Cette réflexion, un brin insultante, me trottait dans la tête alors que, le lendemain, je descendais l’avenue de l’Opéra. Au numéro 11, un très ancien magasin sollicita mon attention. Créé par Magnus Kindall en 1808, il était spécialisé dans les armes blanches. A demi songeur, j’activai l’espagnolette, déclenchant une ritournelle hors d’âge qui me fit presque sursauter.

Une bonne minute d’attente, dans une atmosphère d’un autre temps au discret fumet de moisissure, s’écoula avant qu’une vague silhouette hors d’âge et encore plus hors du temps ne vînt surgir devant moi. Ce n’était pas Gérard Philippe, encore moins Danielle Darrieux, mais c’était bien l’ambiance.

  • Que désirez-vous, Monsieur ? 
  • Eh bien, je souhaite faire l’acquisition d’un couteau de poche, en avez-vous ?
  • Monsieur, mais nous n’avons que cela. De son vivant, monsieur Hemingway, le grand Ernest Hemingway, ne se fournissait que chez nous. Mais vous désirez probablement un modèle particulier ? 
  • Oui, un couteau allemand, peut-être de la manufacture d’armes de Solingen, on m’en a dit grand bien. 
  • De Solingen ? Tenez, je vais vous en montrer quelques-uns. 

Un moment plus tard, consciente de ma perplexité : 

  • Qu’en pensez-vous ? Vous n’êtes pas enthousiasmé, n’est-ce pas ? Si vous me permettez une remarque, je vous imagine mieux porteur d’un couteau américain. 

Et de m’exhiber plusieurs modèles, dont l’un devait dans l’instant faire ma conquête.

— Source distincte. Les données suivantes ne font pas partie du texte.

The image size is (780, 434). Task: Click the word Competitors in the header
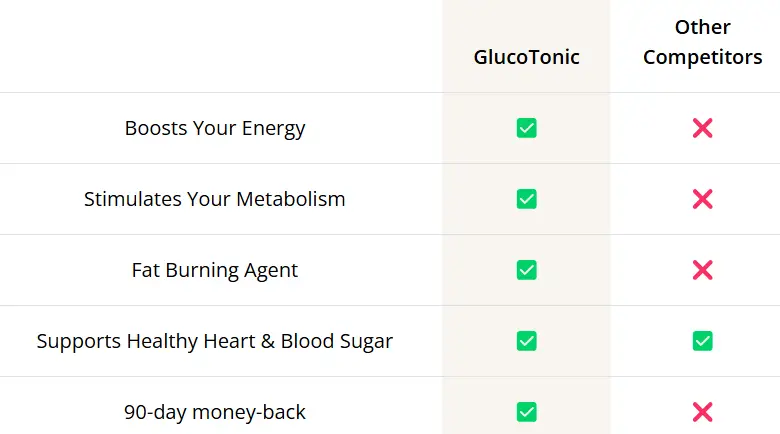702,57
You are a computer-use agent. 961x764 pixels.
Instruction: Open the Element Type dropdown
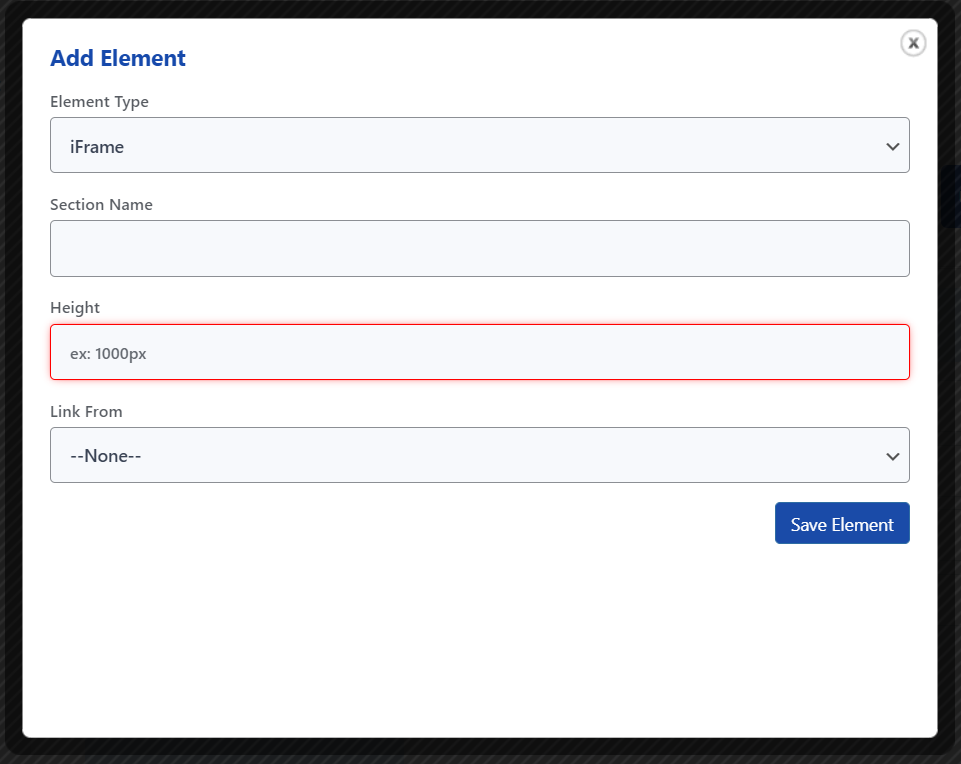coord(479,145)
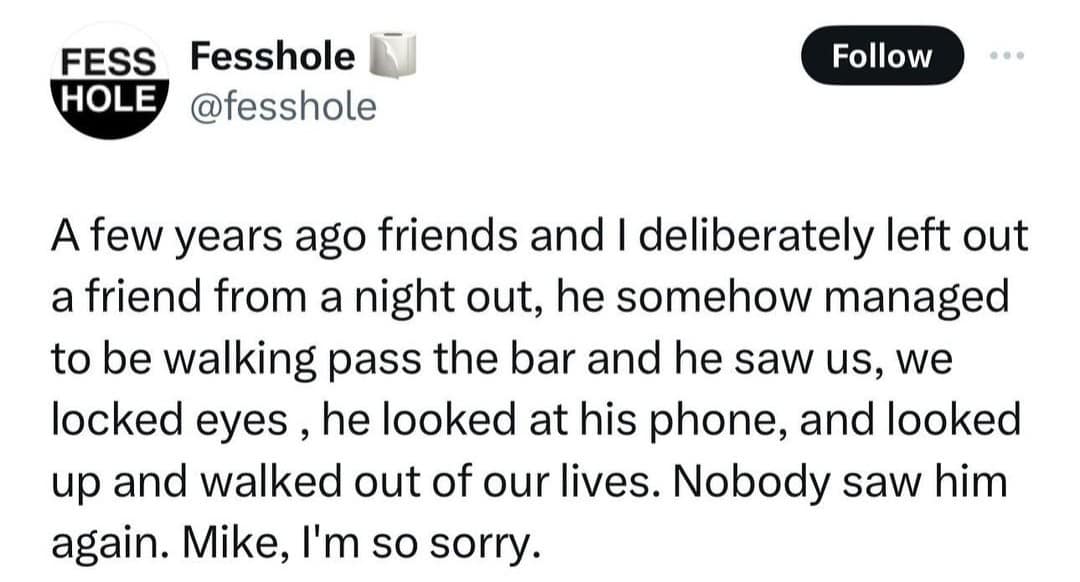The width and height of the screenshot is (1080, 582).
Task: Click the Follow button
Action: (x=882, y=56)
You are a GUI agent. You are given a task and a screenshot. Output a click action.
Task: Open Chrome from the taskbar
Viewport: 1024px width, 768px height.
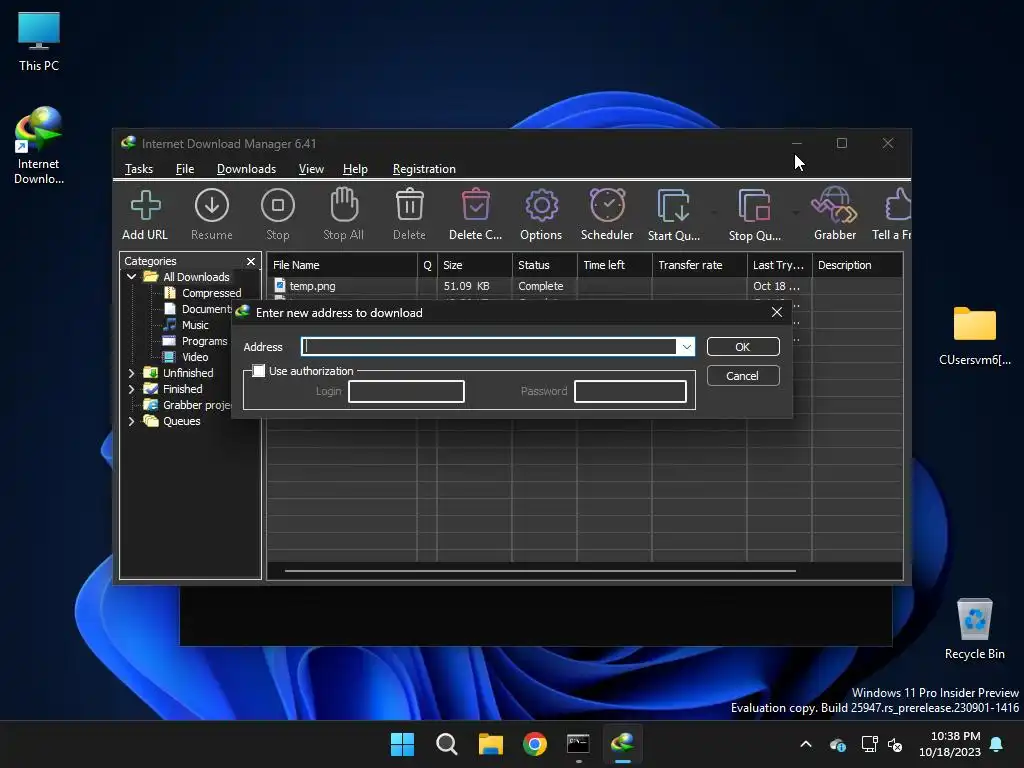(x=535, y=744)
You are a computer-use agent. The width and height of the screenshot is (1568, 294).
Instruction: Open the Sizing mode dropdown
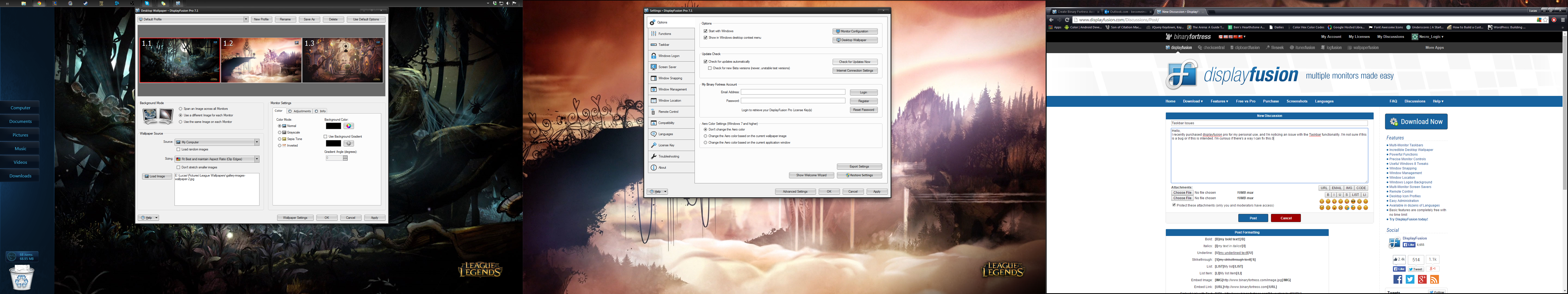[257, 159]
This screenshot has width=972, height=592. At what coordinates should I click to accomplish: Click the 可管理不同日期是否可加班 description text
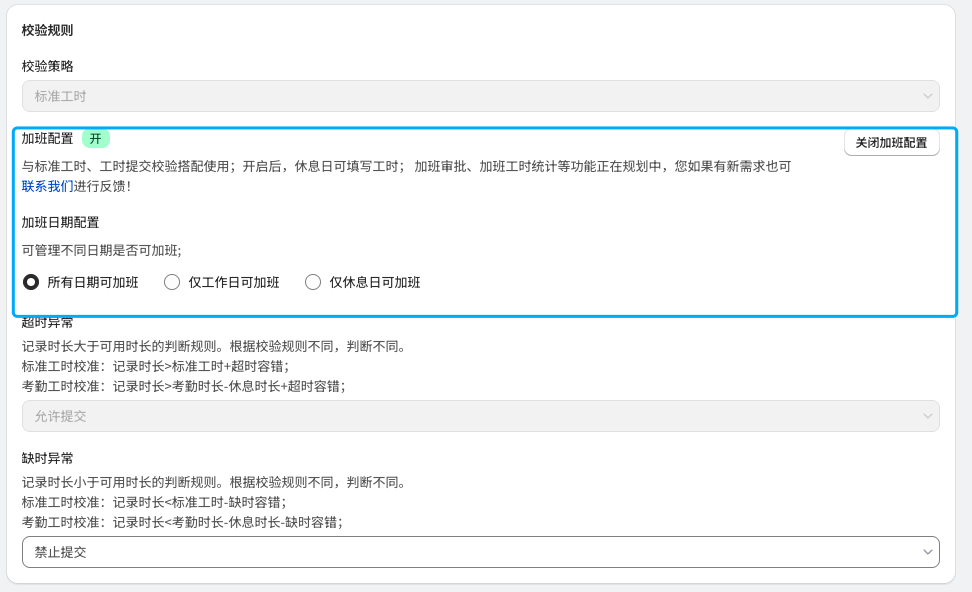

  • Voici exactement ce que je comptais vous proposer : C’est un « RIGID » des côtes du Pacifique. C’est un excellent choix, monsieur, je vais vous trouver l’étui de cuir qu’il mérite, en voici un et, de plus, c’est un cadeau de la maison. 

Un étui de cuir, cadeau de la maison !!! J’aurais dû me méfier, Le joli paquet artistement réalisé, je m’enquis du prix de l’objet et pris immédiatement conscience que j’allais devoir regagner directement le boulevard Arago, et aussi que j’allais devoir renoncer pour quelque temps aux rayons de thé du magasin Fauchon, place de la Madeleine, ainsi qu’aux fraises de Plougastel à la chantilly.

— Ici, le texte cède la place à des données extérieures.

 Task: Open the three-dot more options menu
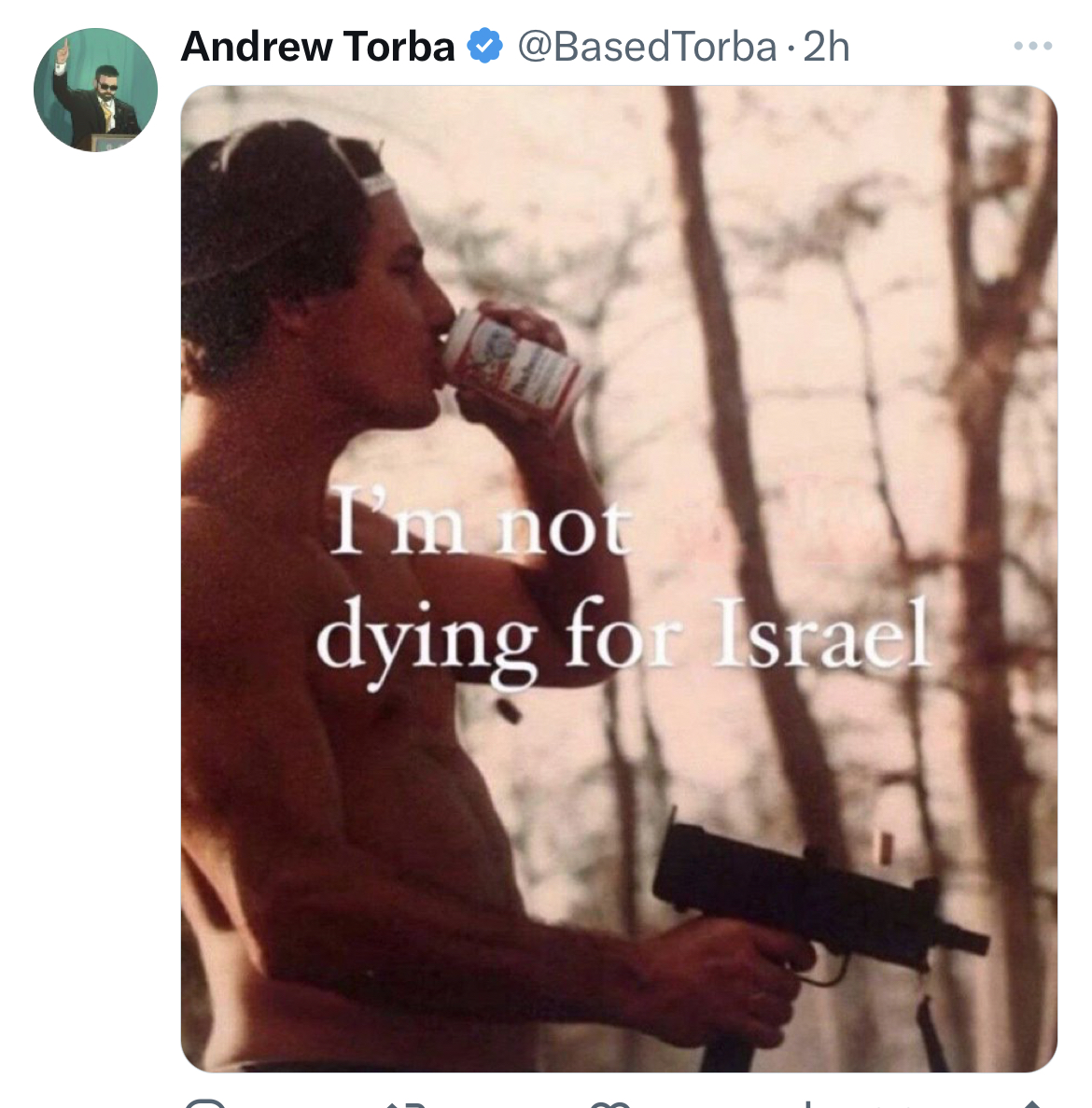pos(1032,46)
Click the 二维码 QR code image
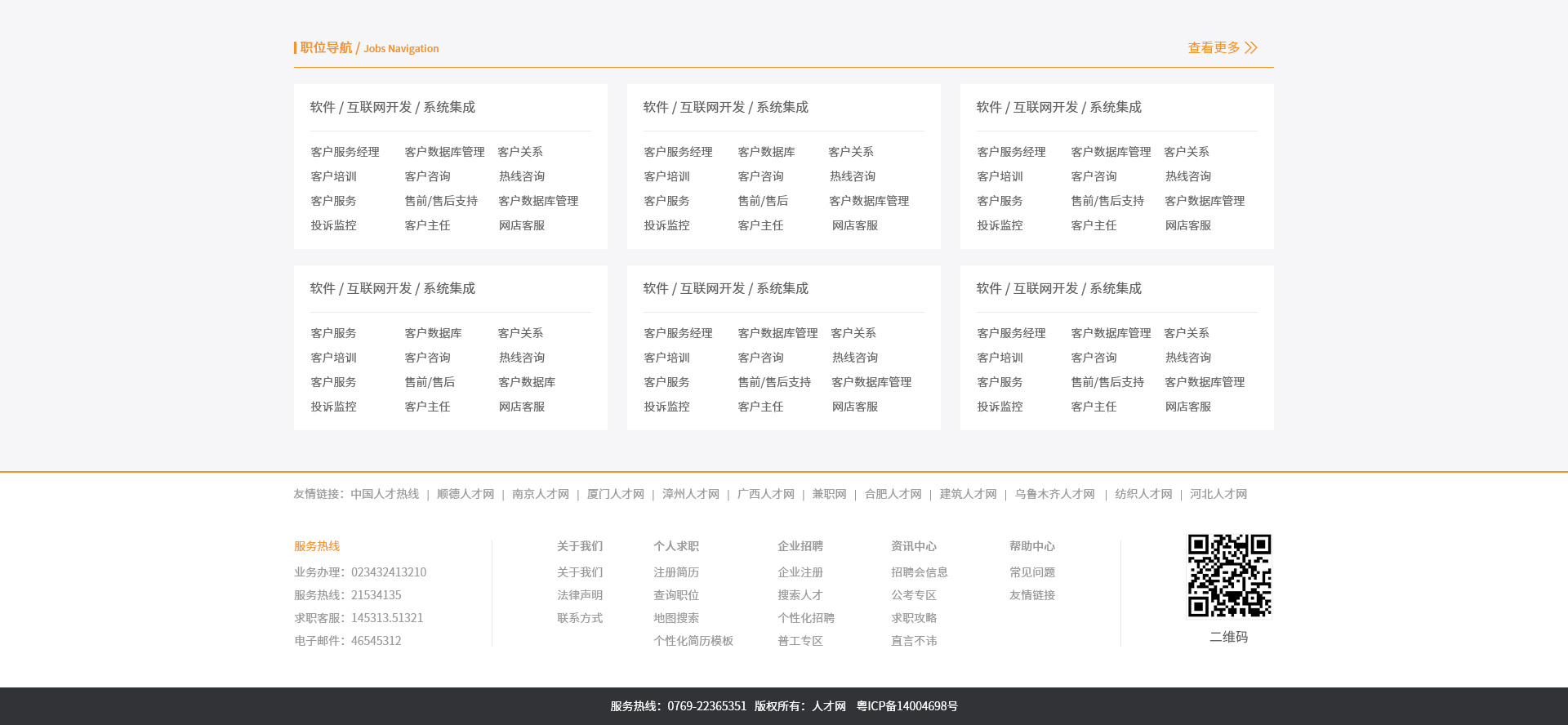 (1229, 576)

Dès mon retour vespéral et désargenté à la faculté de théologie protestante, le soir même, enfin devenu « un homme » bardé de son couteau de poche, j’activai, enthousiasmé, notre système de contact avec mes Bretons de Suède, système sophistiqué, mais combien efficace que nous avions jour après jour mis au point.

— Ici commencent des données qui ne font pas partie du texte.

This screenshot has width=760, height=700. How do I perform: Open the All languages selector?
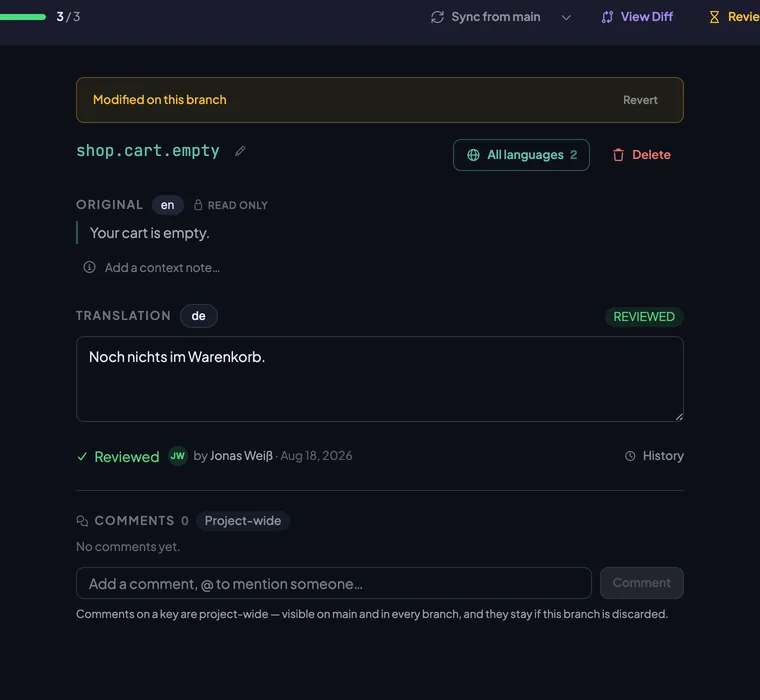tap(521, 155)
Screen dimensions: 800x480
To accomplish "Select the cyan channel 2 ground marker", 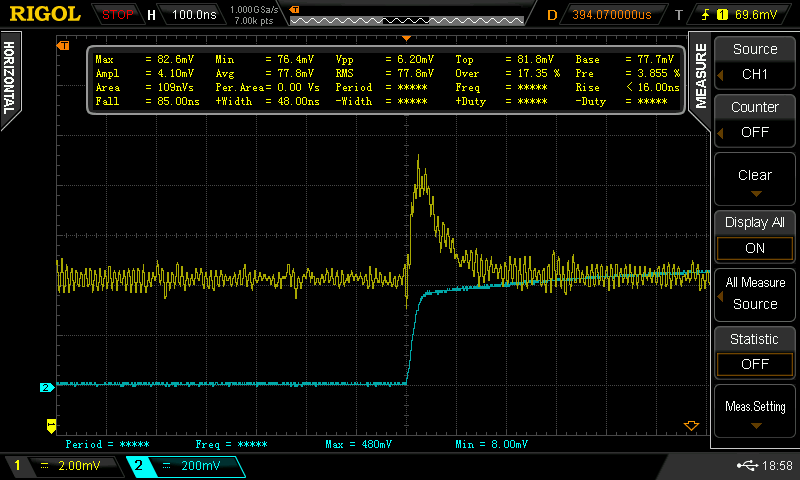I will [x=45, y=387].
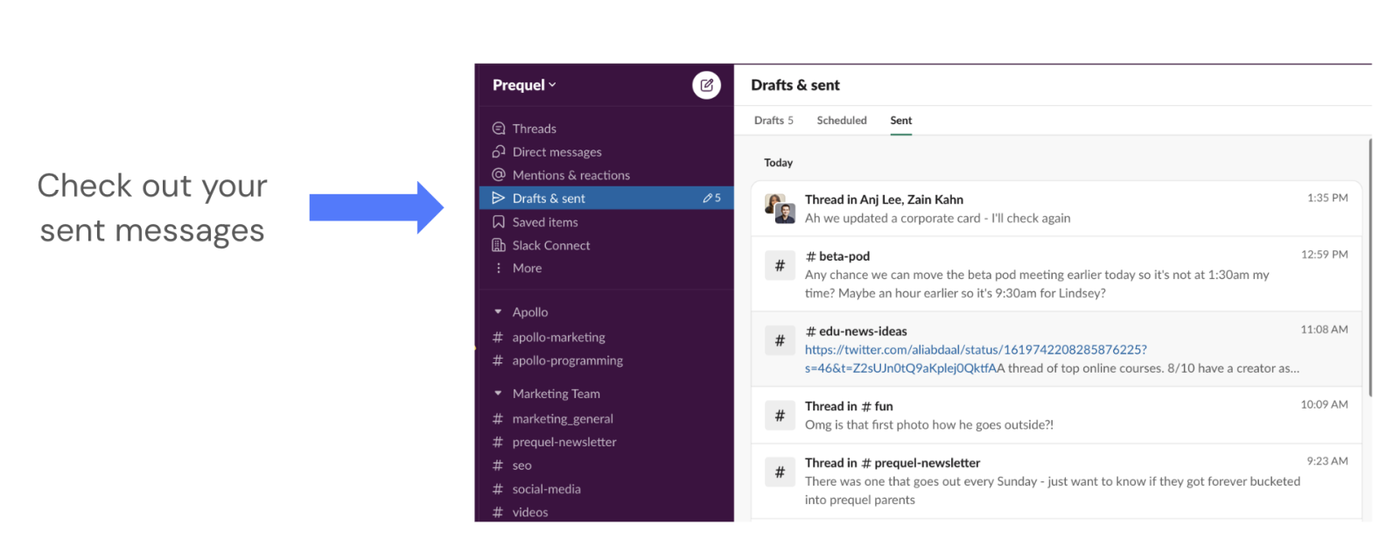Screen dimensions: 1400x539
Task: Open Threads from the sidebar icon
Action: [498, 128]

Je me livrai alors à une démonstration légèrement indécente, devant mes amis qui salivaient d’admiration et qui me déclarèrent, dans la foulée, qu’un surin de ce gabarit leur ferait à eux aussi grand plaisir. Je ne me souviens plus très bien des suites de cette conversation enfiévrée mais je ne crois pas franchement que nous ayons envisagé la réalisation de projets plus précis. D’ailleurs, comment l’aurais-je pu ?

Enfin, peut-être que je me trompe, perturbé par la fièvre de nos échanges car en effet, le lendemain vers trois heures, à mon retour de la faculté, le concierge de l’établissement m’attendait en arborant le visage maussade et réprobateur.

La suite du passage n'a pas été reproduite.